RATIONALE: Estrogen can cause the growth of breast cancer cells. Hormone therapy using tamoxifen citrate, goserelin acetate, leuprolide acetate, anastrozole, letrozole, or exemestane, may fight breast cancer by lowering the amount of estrogen the body makes. Everolimus may stop the growth of tumor cells by blocking some of the enzymes needed for cell growth. It is not yet know whether hormone therapy is more effective when given with or without everolimus in treating breast cancer. PURPOSE: This randomized phase III trial studies how well giving hormone therapy together with or without everolimus work in treating patients with breast cancer.

Detailed Description

      OBJECTIVES:

      Primary

        -  To compare whether the addition of one year of everolimus (10 mg daily) to standard
           adjuvant endocrine therapy improves invasive disease-free survival (IDFS) in patients
           with high-risk, hormone-receptor (HR)-positive, and human epidermal growth factor
           receptor (HER)2-negative breast cancer.

      Secondary

        -  To compare whether the addition of one year of everolimus to standard adjuvant endocrine
           therapy improves overall survival (OS) and distant recurrence-free survival (DRFS) in
           this patient population.

        -  To evaluate the safety, toxicities, and tolerability of one year of everolimus in
           combination with standard adjuvant endocrine therapy and to compare it with standard
           adjuvant endocrine therapy plus placebo in this patient population.

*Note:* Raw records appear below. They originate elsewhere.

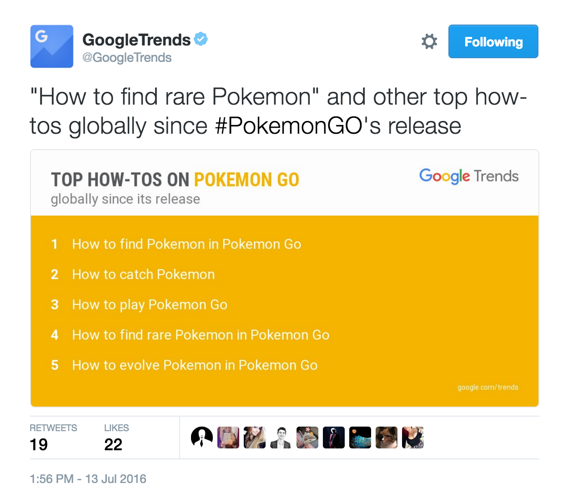Open the GoogleTrends display name link
The width and height of the screenshot is (573, 493).
tap(136, 40)
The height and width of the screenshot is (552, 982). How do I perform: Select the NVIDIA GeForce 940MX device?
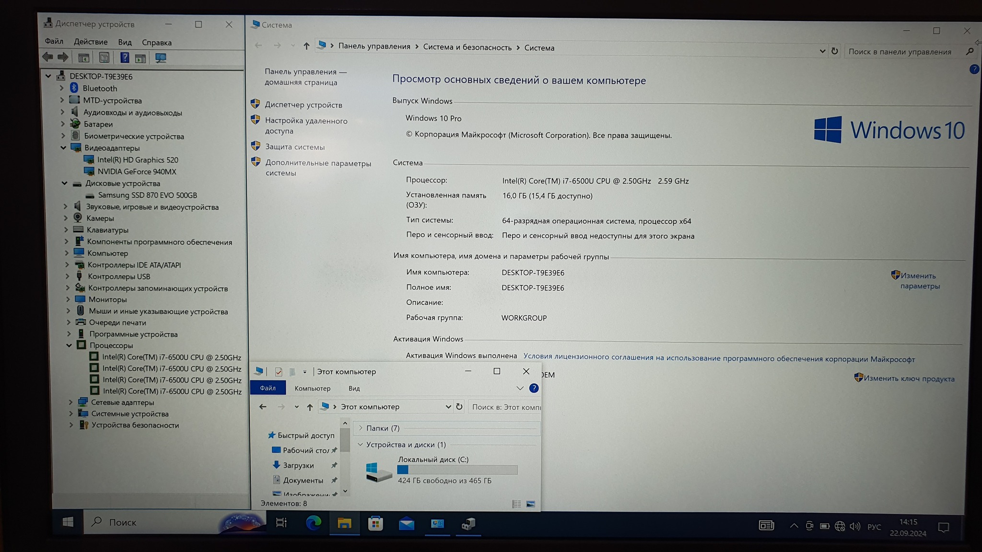point(137,172)
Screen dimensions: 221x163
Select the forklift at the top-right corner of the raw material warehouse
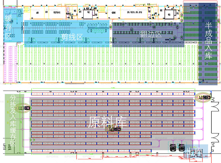coord(204,97)
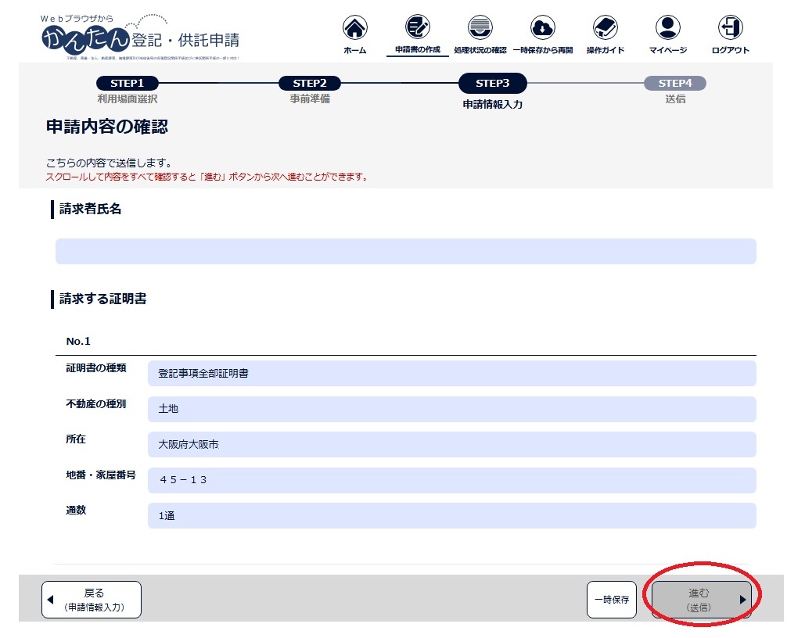Click the 登記事項全部証明書 certificate type field
Viewport: 805px width, 638px height.
pyautogui.click(x=452, y=373)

        -  To determine whether the benefit of one year of everolimus use in addition to standard
           adjuvant endocrine therapy varies by recurrence score (RS), nodal status, or other
           commonly used prognostic factors.

        -  To evaluate adherence to 1-year treatment of everolimus in comparison to placebo in
           addition to standard adjuvant endocrine therapy in this patient population.

        -  To collect specimens in order to evaluate biomarkers of therapeutic efficacy.
           (exploratory)

      OUTLINE: This is a multicenter study. Patients are stratified according to risk level
      (node-negative and recurrence score [RS] > 25 in the primary tumor, and a tumor measuring ≥ 2
      cm in greatest diameter treated with adjuvant therapy vs 1-3 positive lymph nodes and RS > 25
      treated with adjuvant therapy vs ≥ 4 positive lymph nodes [any RS value] treated with
      adjuvant therapy vs ≥ 4 positive lymph nodes [any RS value] prior to or after neoadjuvant
      chemotherapy). Patients are randomized to 1 of 2 treatment arms.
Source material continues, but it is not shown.